WHAT YOU SHOULD DO → Scan the data, and whenever a line contains "computer", copy it.

DATA PROVIDED →
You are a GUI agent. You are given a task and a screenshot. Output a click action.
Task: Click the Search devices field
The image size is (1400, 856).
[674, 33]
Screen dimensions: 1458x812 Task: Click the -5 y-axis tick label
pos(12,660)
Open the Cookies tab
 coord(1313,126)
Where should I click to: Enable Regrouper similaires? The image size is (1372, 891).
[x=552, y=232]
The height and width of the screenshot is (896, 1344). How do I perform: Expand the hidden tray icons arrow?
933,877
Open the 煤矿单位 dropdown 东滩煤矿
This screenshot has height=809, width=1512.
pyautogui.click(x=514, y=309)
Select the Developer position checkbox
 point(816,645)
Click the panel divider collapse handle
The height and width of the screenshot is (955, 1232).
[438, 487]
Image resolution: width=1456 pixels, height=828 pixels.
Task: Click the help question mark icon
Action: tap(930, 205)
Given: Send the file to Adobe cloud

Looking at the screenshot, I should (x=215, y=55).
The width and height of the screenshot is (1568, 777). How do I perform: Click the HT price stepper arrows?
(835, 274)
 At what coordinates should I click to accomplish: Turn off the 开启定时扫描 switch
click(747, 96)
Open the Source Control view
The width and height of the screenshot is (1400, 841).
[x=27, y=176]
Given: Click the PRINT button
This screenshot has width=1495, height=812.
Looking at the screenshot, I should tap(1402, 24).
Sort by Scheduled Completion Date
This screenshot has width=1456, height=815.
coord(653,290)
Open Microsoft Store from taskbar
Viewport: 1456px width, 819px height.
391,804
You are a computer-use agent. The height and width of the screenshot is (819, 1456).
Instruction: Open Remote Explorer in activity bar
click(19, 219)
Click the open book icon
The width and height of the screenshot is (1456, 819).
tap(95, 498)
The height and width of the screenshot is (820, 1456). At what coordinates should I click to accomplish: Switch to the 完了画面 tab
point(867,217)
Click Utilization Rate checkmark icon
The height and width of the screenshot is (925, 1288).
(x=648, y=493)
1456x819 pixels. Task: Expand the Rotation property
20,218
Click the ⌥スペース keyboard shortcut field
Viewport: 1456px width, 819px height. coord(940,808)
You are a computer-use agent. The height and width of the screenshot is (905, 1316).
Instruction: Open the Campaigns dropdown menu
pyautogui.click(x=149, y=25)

EXERCISE RESULT →
You are a computer-use agent. The height and width of the screenshot is (819, 1456).
You are a computer-use agent. The height and width of the screenshot is (905, 1316).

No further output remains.